Scientific classification
- Kingdom: Animalia
- Phylum: Arthropoda
- Clade: Pancrustacea
- Class: Insecta
- Order: Lepidoptera
- Family: Depressariidae
- Genus: Chlamydastis
- Species: C. squamosa
- Binomial name: Chlamydastis squamosa (Walsingham, [1892])
- Synonyms: Diastoma squamosa Walsingham, [1892];

= Chlamydastis squamosa =

- Authority: (Walsingham, [1892])
- Synonyms: Diastoma squamosa Walsingham, [1892]

Species of moth

Chlamydastis squamosa is a moth in the family Depressariidae. It was described by Lord Walsingham in 1892 and is found in the West Indies.

The wingspan is about 19 mm. The forewings are white, faintly speckled with pale umber-brown and with three dark brown costal marks containing some blackish scales.

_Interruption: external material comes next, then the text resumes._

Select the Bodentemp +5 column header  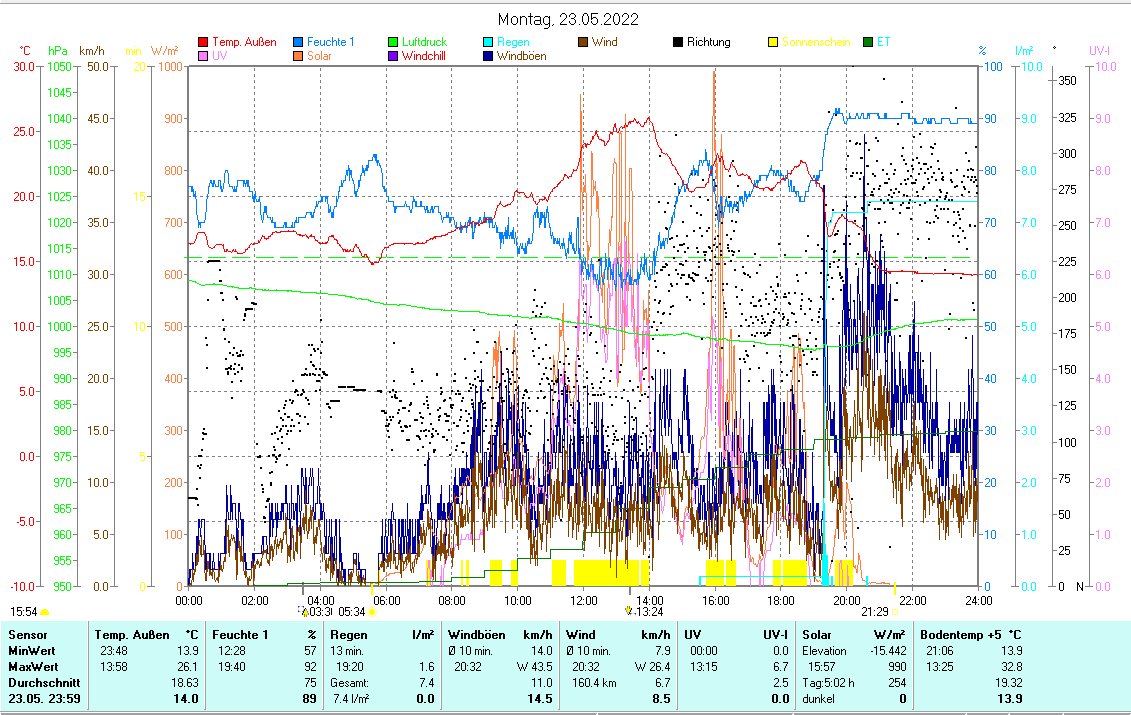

The first at one-fourth from the base, giving rise to a very inconspicuous sinuate and outwardly oblique line of brownish scales, some of which are raised, the second at about the middle of the wing, also gives rise to an outwardly oblique line of brown scales containing raised blackish tufts, this is developed into a conspicuous spot at the end of the cell, and beneath it nearer to the base is a much smaller spot of similar raised scales, this line is not continued to the dorsal margin. From the third costal spot, which is at three-fourths of the wing-length, a more continuous but slender line of mixed brown and black scales, some slightly raised, curves outwards above the middle of the wing and is bent back to the anal angle. Beyond it, but below the middle of the apical margin, is a spot of similar colour, above which are a few scattered brownish scales along the margin. The hindwings are yellowish white.